Exercise: Write the data out again, exactly as given.

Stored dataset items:
· · · · ·

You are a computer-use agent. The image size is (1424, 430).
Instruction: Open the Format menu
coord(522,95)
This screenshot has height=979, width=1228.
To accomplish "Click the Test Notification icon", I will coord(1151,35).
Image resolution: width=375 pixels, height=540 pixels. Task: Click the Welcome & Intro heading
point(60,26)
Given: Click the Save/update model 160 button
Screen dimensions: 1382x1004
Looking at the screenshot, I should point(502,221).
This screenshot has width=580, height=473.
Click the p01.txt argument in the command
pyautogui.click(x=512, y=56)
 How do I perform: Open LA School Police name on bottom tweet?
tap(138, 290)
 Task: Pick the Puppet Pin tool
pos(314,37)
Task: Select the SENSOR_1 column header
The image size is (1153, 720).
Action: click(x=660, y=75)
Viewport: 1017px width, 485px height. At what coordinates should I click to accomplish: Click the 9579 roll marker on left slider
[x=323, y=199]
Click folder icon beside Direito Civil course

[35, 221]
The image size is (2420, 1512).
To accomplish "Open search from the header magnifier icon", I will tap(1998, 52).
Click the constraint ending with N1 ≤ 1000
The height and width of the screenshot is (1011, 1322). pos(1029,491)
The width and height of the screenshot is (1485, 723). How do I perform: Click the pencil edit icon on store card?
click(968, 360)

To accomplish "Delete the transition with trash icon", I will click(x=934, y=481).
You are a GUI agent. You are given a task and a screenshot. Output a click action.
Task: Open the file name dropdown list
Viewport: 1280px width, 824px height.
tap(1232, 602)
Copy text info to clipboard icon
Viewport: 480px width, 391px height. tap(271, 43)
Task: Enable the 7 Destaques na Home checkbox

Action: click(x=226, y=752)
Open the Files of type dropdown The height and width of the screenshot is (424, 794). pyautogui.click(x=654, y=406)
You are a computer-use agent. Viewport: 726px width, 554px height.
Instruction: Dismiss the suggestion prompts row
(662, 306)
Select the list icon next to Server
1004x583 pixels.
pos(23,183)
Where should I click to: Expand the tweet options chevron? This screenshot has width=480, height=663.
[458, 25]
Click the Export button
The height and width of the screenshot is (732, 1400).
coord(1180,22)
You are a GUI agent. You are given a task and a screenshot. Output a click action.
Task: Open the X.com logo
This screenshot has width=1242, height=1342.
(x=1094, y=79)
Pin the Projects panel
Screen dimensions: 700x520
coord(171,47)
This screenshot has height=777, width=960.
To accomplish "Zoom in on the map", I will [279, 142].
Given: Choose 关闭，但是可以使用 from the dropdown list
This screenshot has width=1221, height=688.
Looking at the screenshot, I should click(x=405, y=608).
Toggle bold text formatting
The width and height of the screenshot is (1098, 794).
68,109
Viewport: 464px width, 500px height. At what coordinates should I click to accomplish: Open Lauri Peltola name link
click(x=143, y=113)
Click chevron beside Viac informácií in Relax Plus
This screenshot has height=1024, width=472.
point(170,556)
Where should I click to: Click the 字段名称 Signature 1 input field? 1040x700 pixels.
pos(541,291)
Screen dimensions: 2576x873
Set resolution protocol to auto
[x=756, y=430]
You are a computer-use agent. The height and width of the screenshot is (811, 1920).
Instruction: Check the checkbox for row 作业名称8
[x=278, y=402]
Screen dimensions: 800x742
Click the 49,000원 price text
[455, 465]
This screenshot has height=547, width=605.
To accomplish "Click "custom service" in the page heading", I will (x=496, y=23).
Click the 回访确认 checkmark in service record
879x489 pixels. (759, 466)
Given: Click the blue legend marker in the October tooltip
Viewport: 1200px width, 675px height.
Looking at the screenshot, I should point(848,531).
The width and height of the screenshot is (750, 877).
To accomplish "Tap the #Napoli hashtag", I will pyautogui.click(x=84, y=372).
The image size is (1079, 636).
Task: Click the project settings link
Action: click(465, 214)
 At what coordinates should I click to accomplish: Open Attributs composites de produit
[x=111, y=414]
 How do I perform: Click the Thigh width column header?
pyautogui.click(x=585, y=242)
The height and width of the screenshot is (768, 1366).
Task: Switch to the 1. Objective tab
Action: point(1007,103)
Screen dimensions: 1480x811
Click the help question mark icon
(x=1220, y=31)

· · · · ·

Reply to the exercise:
You are a computer-use agent. The image size is (1424, 430).
Instruction: Open the Format menu
coord(522,95)
This screenshot has height=979, width=1228.
To accomplish "Click the Test Notification icon", I will coord(1151,35).
Image resolution: width=375 pixels, height=540 pixels. Task: Click the Welcome & Intro heading
point(60,26)
Given: Click the Save/update model 160 button
Screen dimensions: 1382x1004
Looking at the screenshot, I should point(502,221).
This screenshot has width=580, height=473.
Click the p01.txt argument in the command
pyautogui.click(x=512, y=56)
 How do I perform: Open LA School Police name on bottom tweet?
tap(138, 290)
 Task: Pick the Puppet Pin tool
pos(314,37)
Task: Select the SENSOR_1 column header
The image size is (1153, 720).
Action: click(x=660, y=75)
Viewport: 1017px width, 485px height. At what coordinates should I click to accomplish: Click the 9579 roll marker on left slider
[x=323, y=199]
Click folder icon beside Direito Civil course

[35, 221]
The image size is (2420, 1512).
To accomplish "Open search from the header magnifier icon", I will tap(1998, 52).
Click the constraint ending with N1 ≤ 1000
The height and width of the screenshot is (1011, 1322). pos(1029,491)
The width and height of the screenshot is (1485, 723). How do I perform: Click the pencil edit icon on store card?
click(968, 360)

To accomplish "Delete the transition with trash icon", I will click(x=934, y=481).
You are a GUI agent. You are given a task and a screenshot. Output a click action.
Task: Open the file name dropdown list
Viewport: 1280px width, 824px height.
tap(1232, 602)
Copy text info to clipboard icon
Viewport: 480px width, 391px height. tap(271, 43)
Task: Enable the 7 Destaques na Home checkbox

Action: click(x=226, y=752)
Open the Files of type dropdown The height and width of the screenshot is (424, 794). pyautogui.click(x=654, y=406)
You are a computer-use agent. Viewport: 726px width, 554px height.
Instruction: Dismiss the suggestion prompts row
(662, 306)
Select the list icon next to Server
1004x583 pixels.
pos(23,183)
Where should I click to: Expand the tweet options chevron? This screenshot has width=480, height=663.
[458, 25]
Click the Export button
The height and width of the screenshot is (732, 1400).
coord(1180,22)
You are a GUI agent. You are given a task and a screenshot. Output a click action.
Task: Open the X.com logo
This screenshot has width=1242, height=1342.
(x=1094, y=79)
Pin the Projects panel
Screen dimensions: 700x520
coord(171,47)
This screenshot has height=777, width=960.
To accomplish "Zoom in on the map", I will [279, 142].
Given: Choose 关闭，但是可以使用 from the dropdown list
This screenshot has width=1221, height=688.
Looking at the screenshot, I should click(x=405, y=608).
Toggle bold text formatting
The width and height of the screenshot is (1098, 794).
68,109
Viewport: 464px width, 500px height. At what coordinates should I click to accomplish: Open Lauri Peltola name link
click(x=143, y=113)
Click chevron beside Viac informácií in Relax Plus
This screenshot has height=1024, width=472.
point(170,556)
Where should I click to: Click the 字段名称 Signature 1 input field? 1040x700 pixels.
pos(541,291)
Screen dimensions: 2576x873
Set resolution protocol to auto
[x=756, y=430]
You are a computer-use agent. The height and width of the screenshot is (811, 1920).
Instruction: Check the checkbox for row 作业名称8
[x=278, y=402]
Screen dimensions: 800x742
Click the 49,000원 price text
[455, 465]
This screenshot has height=547, width=605.
To accomplish "Click "custom service" in the page heading", I will (x=496, y=23).
Click the 回访确认 checkmark in service record
879x489 pixels. (759, 466)
Given: Click the blue legend marker in the October tooltip
Viewport: 1200px width, 675px height.
Looking at the screenshot, I should point(848,531).
The width and height of the screenshot is (750, 877).
To accomplish "Tap the #Napoli hashtag", I will pyautogui.click(x=84, y=372).
The image size is (1079, 636).
Task: Click the project settings link
Action: click(465, 214)
 At what coordinates should I click to accomplish: Open Attributs composites de produit
[x=111, y=414]
 How do I perform: Click the Thigh width column header?
pyautogui.click(x=585, y=242)
The height and width of the screenshot is (768, 1366).
Task: Switch to the 1. Objective tab
Action: point(1007,103)
Screen dimensions: 1480x811
Click the help question mark icon
(x=1220, y=31)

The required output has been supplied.